A empresa Movement Labs, por trás da rede de segunda camada homônima, apresentou oficialmente um pedido de falência sob o Capítulo 11. Esta decisão foi o resultado de vários meses de turbulência, iniciados com o lançamento polêmico de seu próprio token MOVE e a subsequente investigação interna das ações da equipe.

A situação foi agravada por um acordo controverso com um formador de mercado (market-maker), que levou ao bloqueio do projeto pela exchange Binance e ao afastamento temporário de um dos cofundadores da empresa. Como resultado, a desenvolvedora é obrigada a continuar suas atividades sob estrito controle judicial durante o processo de reestruturação.

Fontes independentes caracterizam o ocorrido como um colapso da empresa diante de acusações de manipulação de mercado e venda em massa de tokens.
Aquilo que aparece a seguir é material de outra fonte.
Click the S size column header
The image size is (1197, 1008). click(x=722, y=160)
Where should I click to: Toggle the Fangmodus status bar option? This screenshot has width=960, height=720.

O status atual da empresa é definido como uma tentativa de salvar o negócio por meio de mecanismos jurídicos de proteção contra credores.

O depósito dos documentos marca a transição do projeto para uma fase de administração externa, onde todas as decisões chave serão tomadas com a aprovação do tribunal de falências. O futuro da tecnologia e dos ativos da empresa depende agora do sucesso do plano de recuperação financeira.